You were adding acid before, in the form of tri-chlor(o-isocyanuric acid). When you stopped, you needed to replace it. There's nothing unusual about that.
Hello:
I've switched to the BBB method described in this forum. I've stopped using any chlorine tablets (trichlor) thru the feeder for 2 weeks now and have seen my pH drift up to near 8.
Cl 4
Total Cl 4
pH 8
Alkalinity 160
CYA 60
Calcium ~ 180
Should I be concerned that the pH is drifting up in the past 3 weeks since d/c the tablets? Before doing the BBB, I used to have to add pH up weekly to keep the pH between 7.2 and 7.8
Pool is 8800 gallons Fiberglass
Age of Pool is 1 year
I realize that pools have their own personality. I never thought that I may have to add acid to my pool.
Thank you
You were adding acid before, in the form of tri-chlor(o-isocyanuric acid). When you stopped, you needed to replace it. There's nothing unusual about that.
Ok understood.
So its either acid or trichlor tabs keeping the CYA level in the back of mind and in check?
Thanks
I think so -- I'm not completely sure I take your meaning.
But all forms of chlorine have side effects:These side effects may be good, bad, or indifferent.
- Bleach has the fewest, and only adds chlorine & salt.
- Dichlor adds chlorine, stabilizer, and lowers the pH.
- Trichlor adds chlorine, some stabilizer, and lowers the pH quite a bit.
- Calcium hypochlorite adds chlorine, alkalinity, calcium, and raises the pH some.
- Salt water chlorine generation adds chlorine and raises the pH some.
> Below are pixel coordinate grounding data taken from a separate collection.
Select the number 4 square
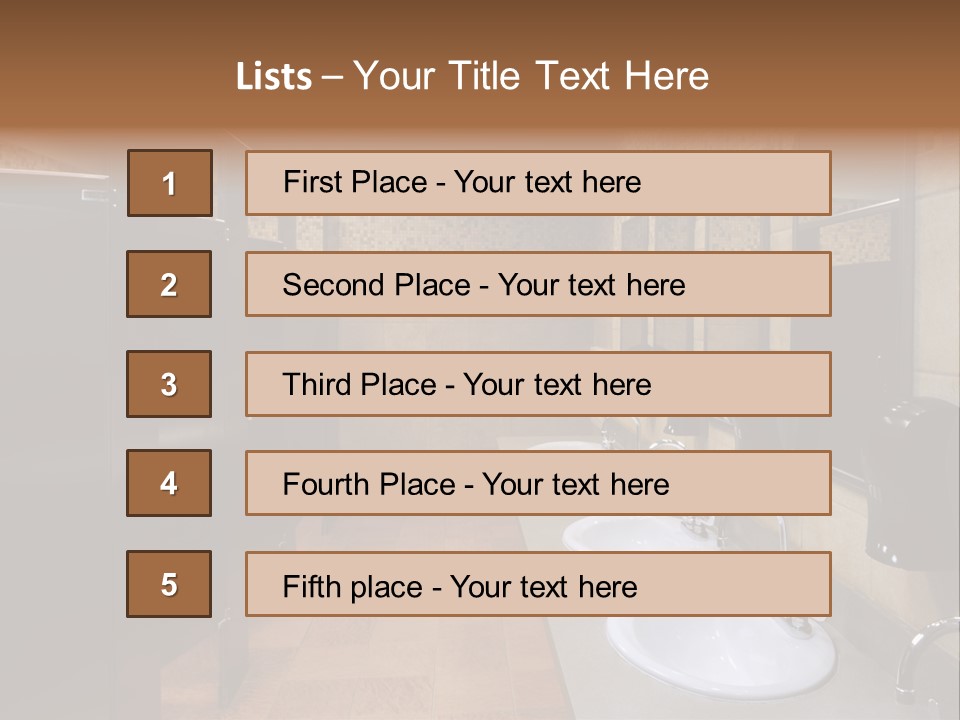960x720 pixels. click(169, 483)
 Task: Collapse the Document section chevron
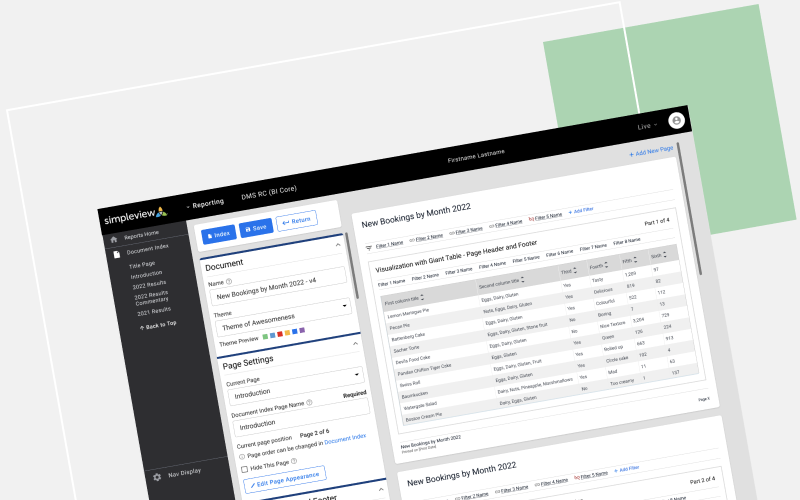point(338,244)
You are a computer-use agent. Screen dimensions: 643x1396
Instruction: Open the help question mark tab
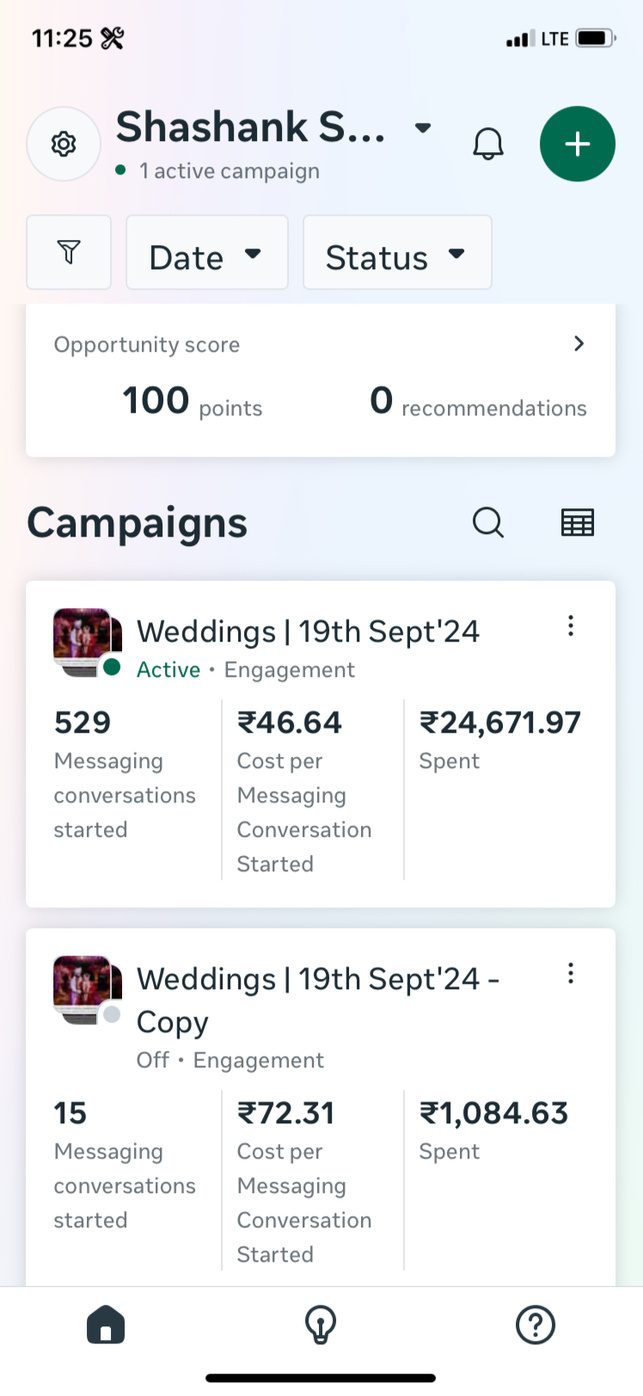coord(535,1326)
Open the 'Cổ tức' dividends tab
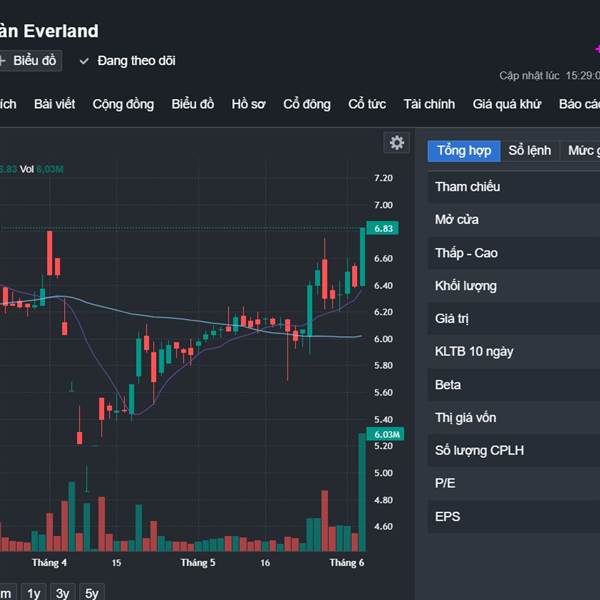 pyautogui.click(x=367, y=104)
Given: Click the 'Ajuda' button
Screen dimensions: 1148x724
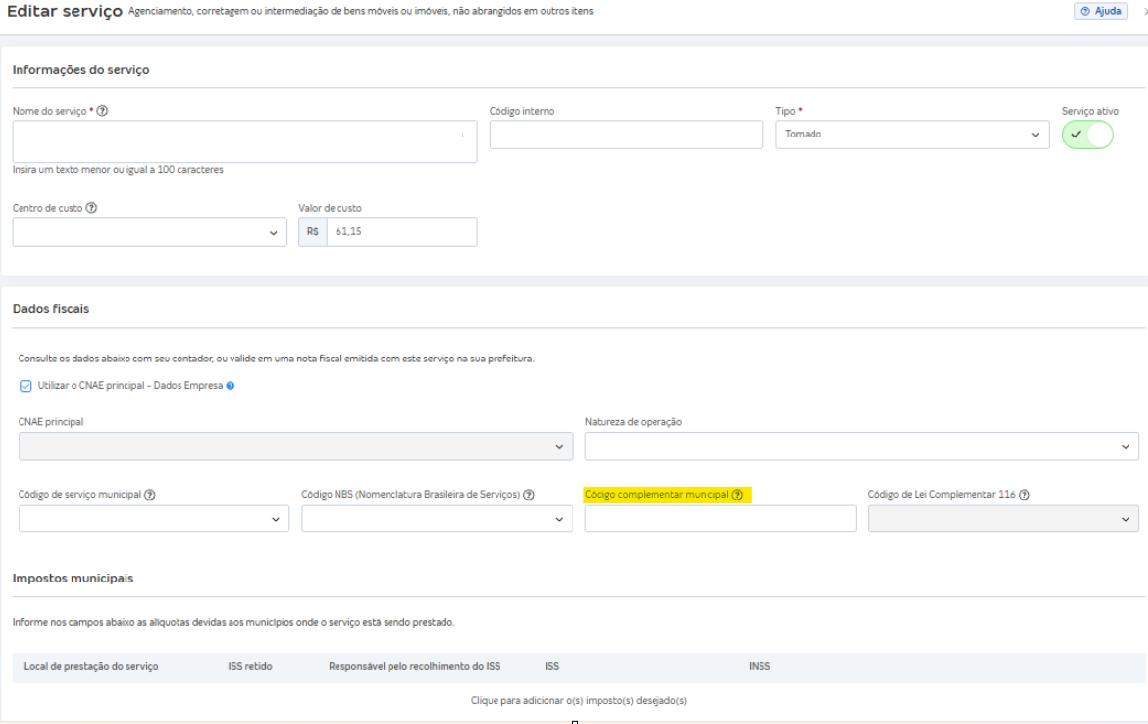Looking at the screenshot, I should (1100, 12).
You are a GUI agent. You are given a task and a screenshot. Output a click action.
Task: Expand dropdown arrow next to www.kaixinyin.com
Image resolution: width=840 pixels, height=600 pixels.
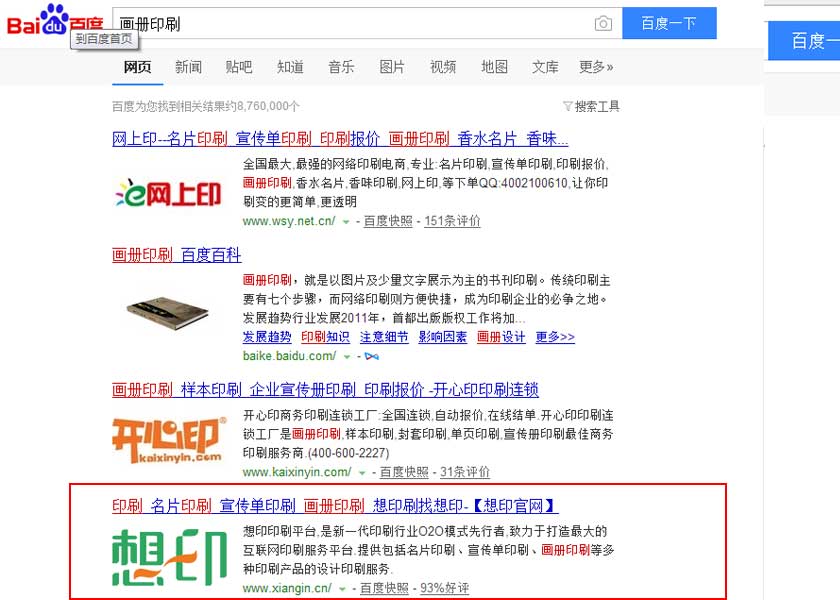tap(362, 473)
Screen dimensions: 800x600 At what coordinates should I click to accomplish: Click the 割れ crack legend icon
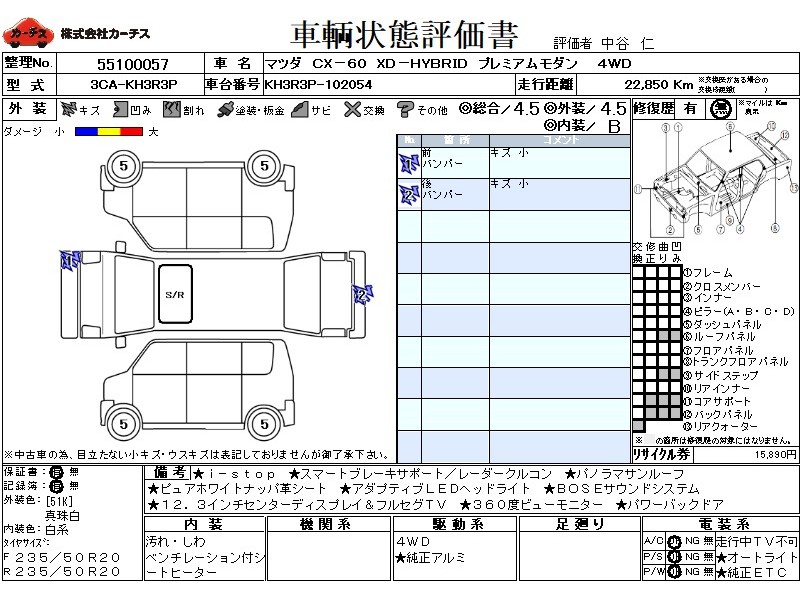(x=171, y=109)
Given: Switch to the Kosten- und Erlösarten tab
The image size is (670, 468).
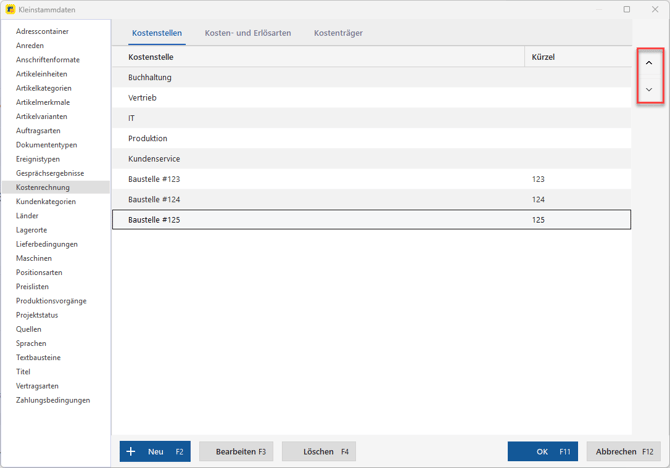Looking at the screenshot, I should pyautogui.click(x=247, y=33).
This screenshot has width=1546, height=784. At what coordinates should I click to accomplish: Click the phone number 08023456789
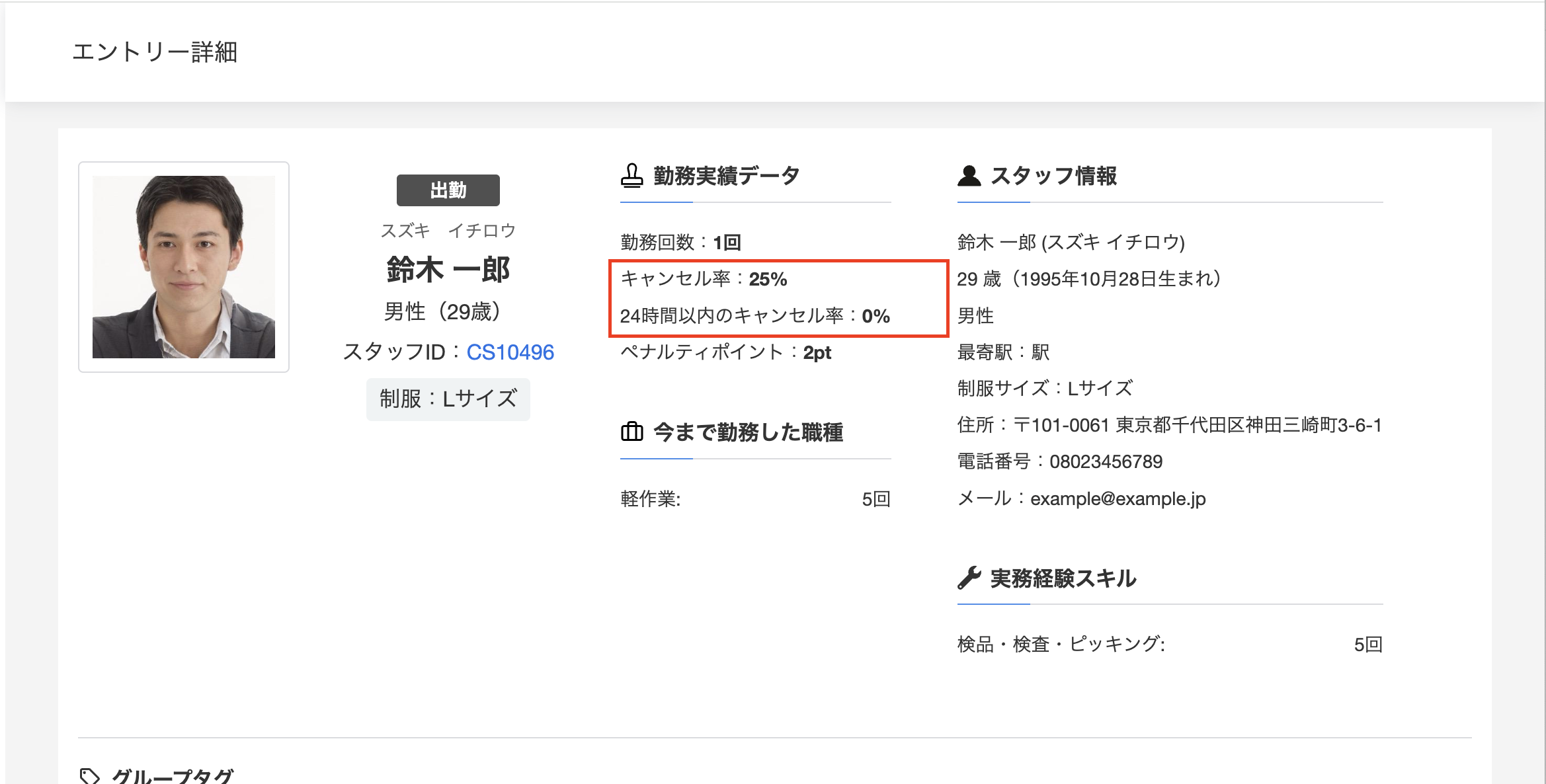click(1106, 461)
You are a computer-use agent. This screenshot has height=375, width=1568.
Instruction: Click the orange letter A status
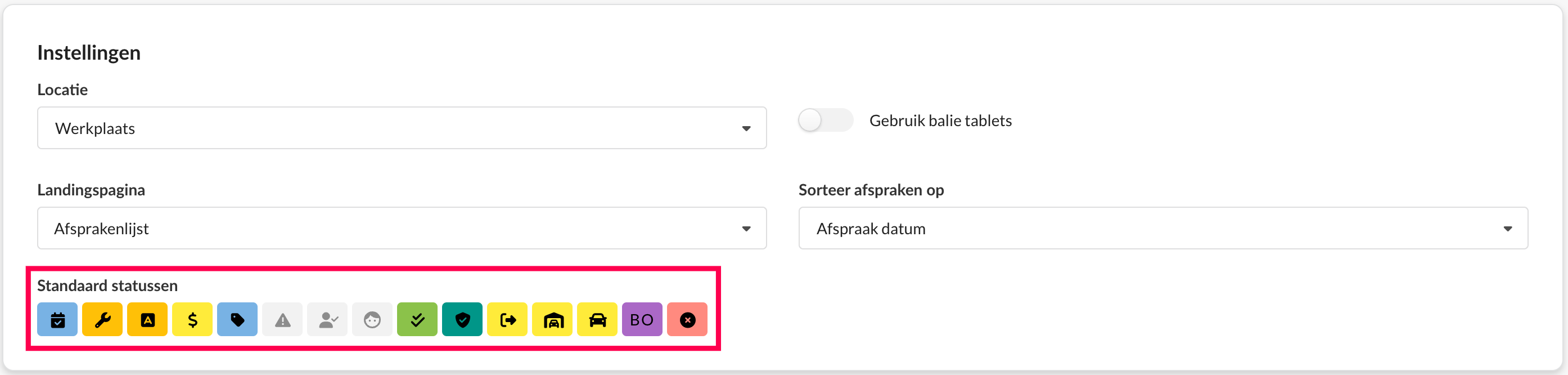tap(147, 319)
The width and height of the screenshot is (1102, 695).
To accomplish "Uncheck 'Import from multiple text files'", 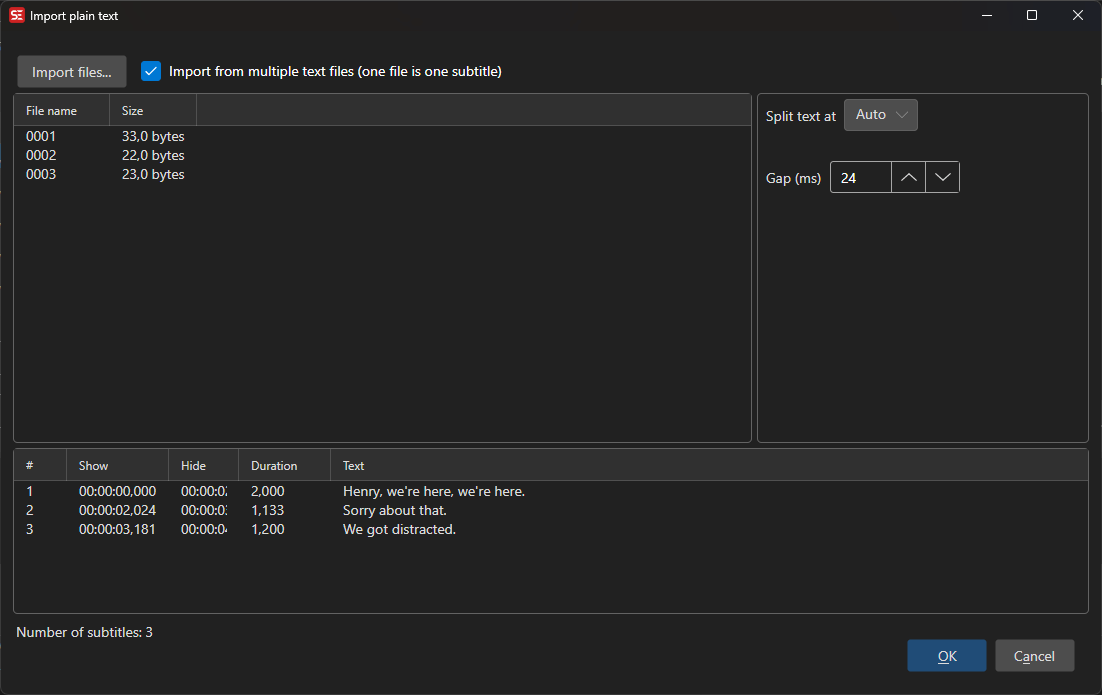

For example, if you fill a pool with high pH / high TA water, dichlor's effects are ALL good: you shock the pool to get levels up, and the CYA also goes up, and the pH also goes done! But, if you use dichlor in a California pool with water that tends to be acid and is already high in CYA . . . then the side-effects are all bad.
So, for dichlor, trichlor, & cal hypo . . . we can't answer the question, "Is this good for my pool?" without knowing quite a lot about your pool. And, since one of the critical bits of info is CYA level -- at which 'guess-strips' are particularly bad -- we constantly end up whining about, "Please get a good test kit!"
We usually recommend bleach in unknown situations precisely because we often don't know enough about the pool to match side-effects and needs. (We also recommend it because it's almost always unavailable in un-gooped-up form!)
Last edited by PoolDoc; 07-17-2012 at 04:11 PM.
PoolDoc / Ben
Thanks for the replies.
Note re-edit of my earlier reply above. -ben
Understood and thank you.
When I got the pool, a friend of mind recommended the Taylor kits so recommended in this forum. At the time, I was wondering why but I have come to appreciate what I was told earlier.
I think it all comes to balancing stabilizer levels along of pH and Cl with the enemy being now or low chlorine (thus algae), extremes of pH and stabiilzer. I started to use the Trichlor tabs again just to try to keep the stabilizer levels from dropping too much but am relying on the bleach for the sanitizer not the tabs.
Looks like you've got a good handle on it! Just keep your chlorine in line with your stabilizer levels (see the "best guess chlorine chart" linked in Pooldoc's sig above) , watch your pH (the trichlor will drive it down, as you know), and you should be in great shape.